MW: What optimisation? AMH: When NH looking at load balancing. AK using 50% more time steps, and taking 50% more time.
NH: Now have a rebalanced tenth minimal with ndtd=3. With the bathymetry changes might not need it. AH: Hold off on that until AK can tell if we need it. AK: May still on occasion need to reduce time step every 5 or 10 years, preferable to ndtd=3. IAF variability means can’t guarantee it will work with every year.
MW: OASIS timing issue. Struggling to define main loop time. Looking at 1 deg, outputting time of every time step. Not literally useful due to overhead. AH: Give you scaling? MW: Not sure.
MW: timing between 170-200ms per step. Step 32 get a big number. 36s in one, 72s in the other. Is it just waiting? Doing IO? Maybe some sort of OASIS thing happening to bootstrap. Get infrequent huge time steps. Run again and don’t get them. Going to remove the largest timestep. Anyone know what is causing this?
NH: What are you profiling? MW: Just the coupling step. Reporting the coupling code.
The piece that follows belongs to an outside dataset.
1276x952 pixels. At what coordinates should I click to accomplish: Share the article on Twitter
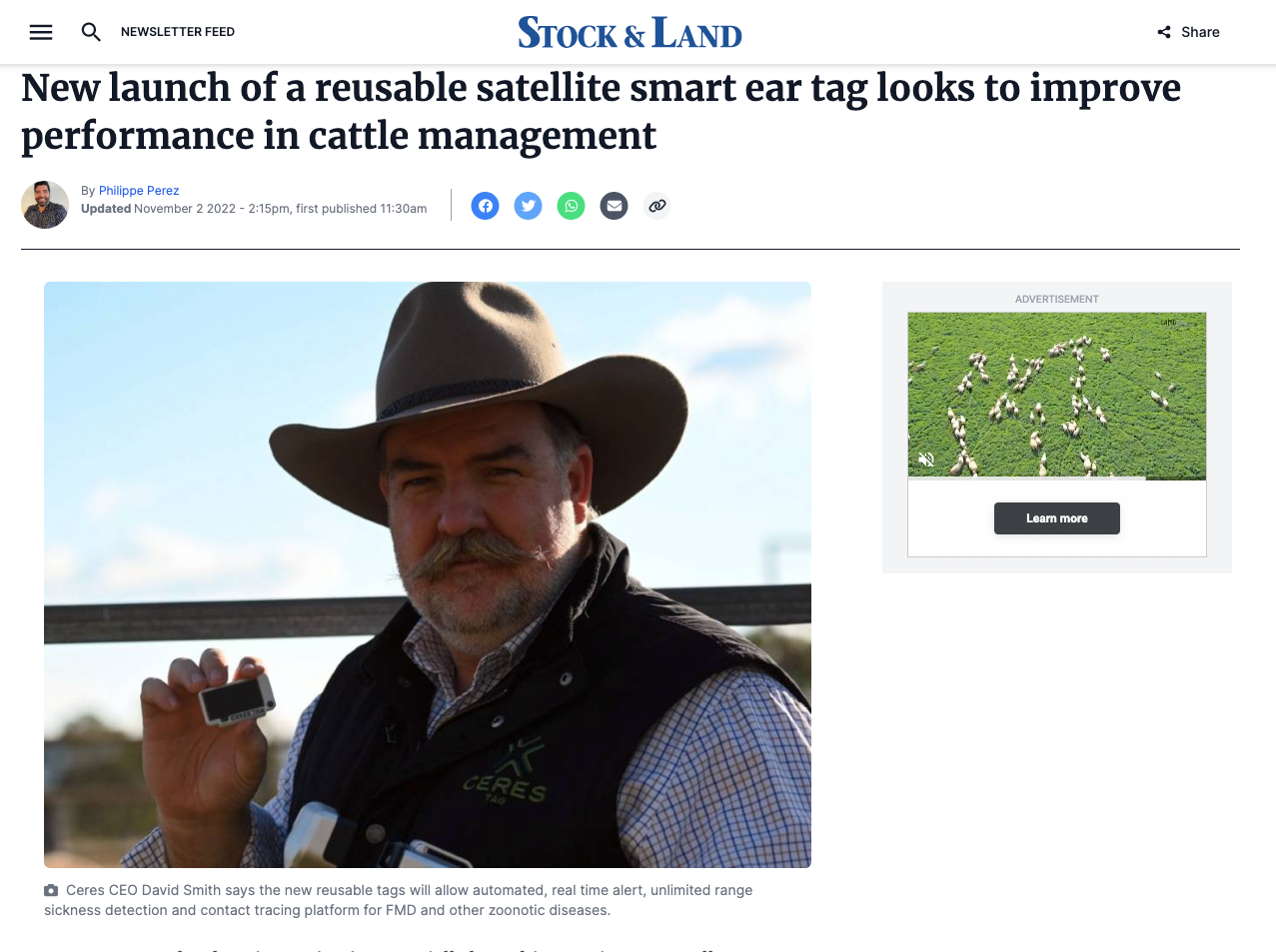528,206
MW: Does it do a lot of IO on that first coupling step? NH: Yes it does on the first step. What about CICE diagnostics? Are they printing to ice_diag.d. Should be consistent. If it goes away?
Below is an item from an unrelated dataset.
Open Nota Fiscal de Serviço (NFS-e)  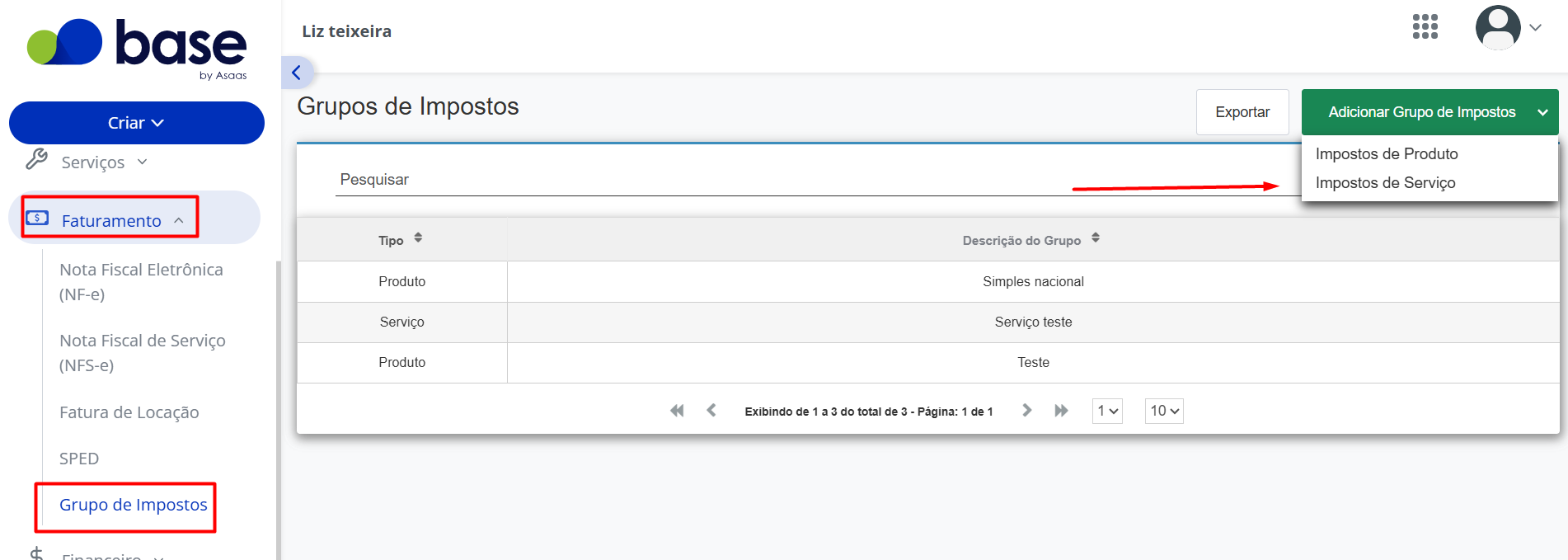(x=142, y=353)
RF: CICE does IO through one PE, so does a global collective. MW: Could be IO and MPI collective issues. Not sure if this is legitimate timing or not?
NH: Not sure what the bigger picture is, but find targeting specific routines to look at load imbalance. NH: definitely look into CICE diagnostics.
MW: Timing so inconsistent. AH: Run a bunch of use the minimum. Turn off all diagnostics. AH: For the paper MOM scales well. Need to say something about CICE scaling. Doesn’t need to be the final word. MOM gives some leeway and these are the best configurations …
NH: Happy to help. Can do more fine grained stuff. Do some counting. MW: like score-p but it dies with CICE.

Grid scale noise

 RF: Chris Chapman problem with submeso scale stuff (see issue). There is a smoothing feature in submeso but says it doesn’t reproduce. Think I found a bug. Does smoothing of mixed layer. Possible to put mixed layer into rock with smoothing, doesn’t seem to be any check. Might get some others to look at it. If they agree we might be able to fix it and reduce the checkerboard. AK: This in MOM6? Also in MOM5? RF: There is a namelist parameter, says not to use because not repro, but because buggy. No reason it shouldn’t reproduce.
MW: Is this filtering a numerical mode? AK: KPP purely numerical, so adjacent columns can decouple. RF: Will point out code and see if people agree. AK: Get fixed and could be good to put in for next tenth degree run.